ROBERT SIEGEL, HOST:

From NPR News this is ALL THINGS CONSIDERED. I'm Robert Siegel.

AUDIE CORNISH, HOST:

And I'm Audie Cornish. A few months ago, amid raging civil war in Syria and political turmoil in Turkey, there was another overseas story also making headlines. Bob Garfield, co-host of the program ON THE MEDIA from NPR and WNYC, was intrigued by what he saw. The story came to his attention during a full hour broadcast from ABC News.

(SOUNDBITE OF ABC NEWS STORY)

BOB GARFIELD, BYLINE: The UK media event of the decade over a royal fetus? For those of us in the finding-fault-with-others industry, ABC's predictions about an over-the-top British media circus constituted an irresistible premise. So, like a Dennis Farina character in that Guy Ritchie movie "Snatch," of course I jumped into action...

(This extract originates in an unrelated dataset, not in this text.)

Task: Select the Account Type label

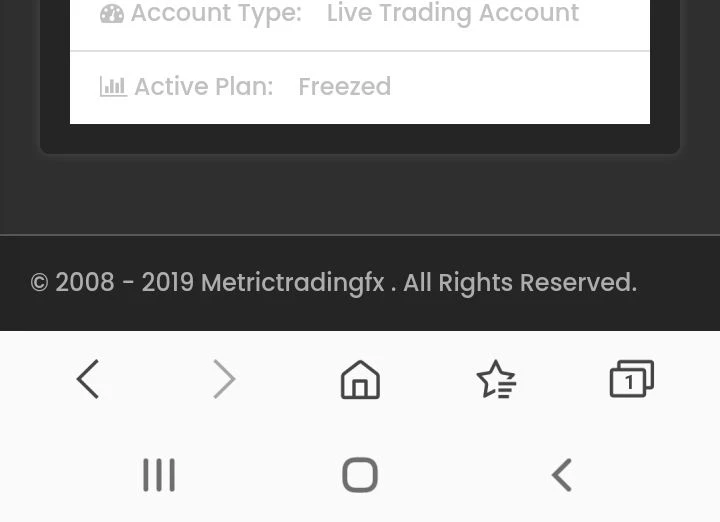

(SOUNDBITE OF MOVIE "SNATCH")

GARFIELD: ...and headed straight for the headquarters of the notably un-circus like Guardian newspaper, where my feature-writing fellow traveler Hadley Freeman had already begun sneering at the hype. Sporting traces of her childhood American accent and an apocalyptic vision of neonatal nuttiness, Freeman was just what the OB-GYN ordered.

HADLEY FREEMAN: Constant speculation about the size of her so-called bump, the way they refer to her as bump or baby bump, two words that should not be put together, coverage is going to be so over the top and so disgustingly intrusive.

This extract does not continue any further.